Directive - How many lines of the listing below contain the word "Select"? Give only the number.

Exercise data -
— start —
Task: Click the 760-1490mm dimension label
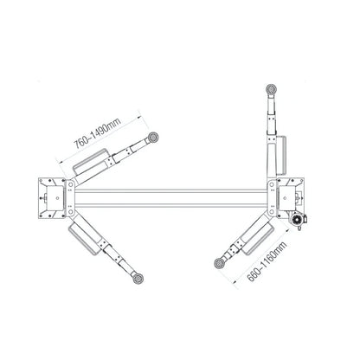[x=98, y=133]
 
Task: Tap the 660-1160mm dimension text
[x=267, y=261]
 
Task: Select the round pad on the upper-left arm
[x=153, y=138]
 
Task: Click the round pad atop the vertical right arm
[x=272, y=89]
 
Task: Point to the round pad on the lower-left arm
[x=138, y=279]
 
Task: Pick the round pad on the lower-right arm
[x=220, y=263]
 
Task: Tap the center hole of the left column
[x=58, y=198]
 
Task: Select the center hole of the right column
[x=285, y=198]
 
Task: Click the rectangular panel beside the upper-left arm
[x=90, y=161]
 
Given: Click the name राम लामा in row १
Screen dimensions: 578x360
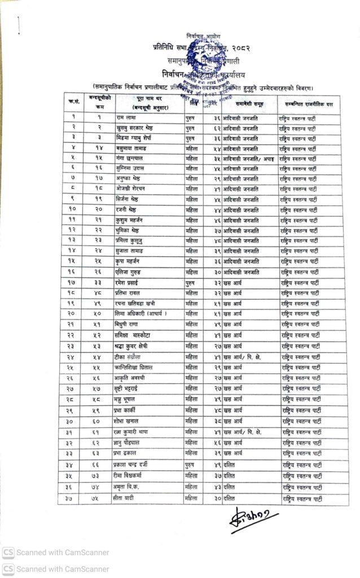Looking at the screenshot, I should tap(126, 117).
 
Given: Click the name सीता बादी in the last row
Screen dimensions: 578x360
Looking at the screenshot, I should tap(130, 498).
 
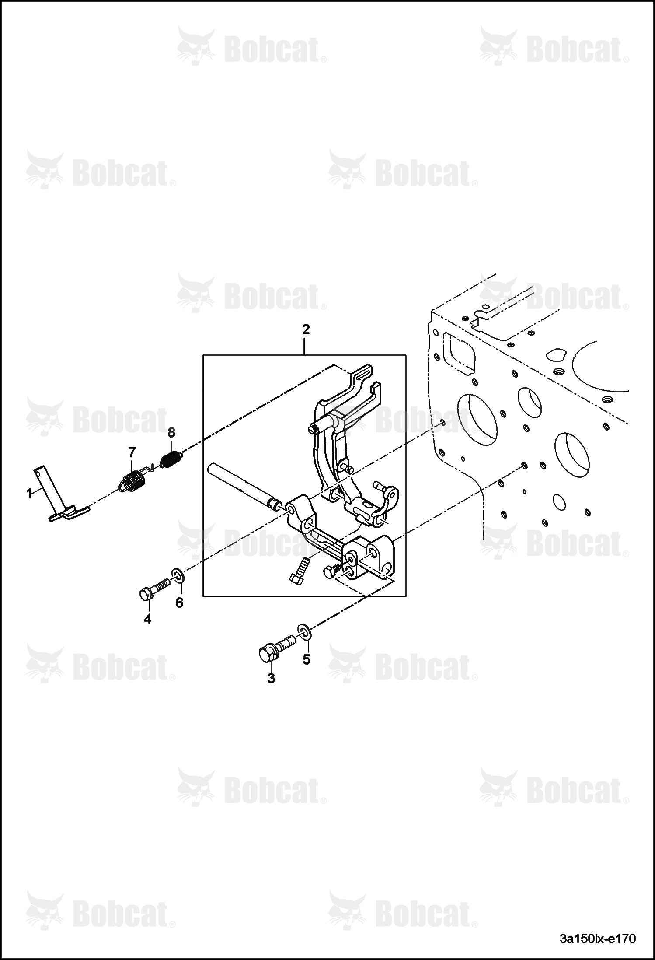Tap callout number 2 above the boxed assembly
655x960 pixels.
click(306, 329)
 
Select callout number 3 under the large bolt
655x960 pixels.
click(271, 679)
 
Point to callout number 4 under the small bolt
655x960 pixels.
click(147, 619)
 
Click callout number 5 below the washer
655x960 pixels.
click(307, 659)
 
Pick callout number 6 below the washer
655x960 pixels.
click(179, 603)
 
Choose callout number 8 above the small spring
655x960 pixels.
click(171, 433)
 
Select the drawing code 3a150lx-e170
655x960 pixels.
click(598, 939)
— end —
Task output - 4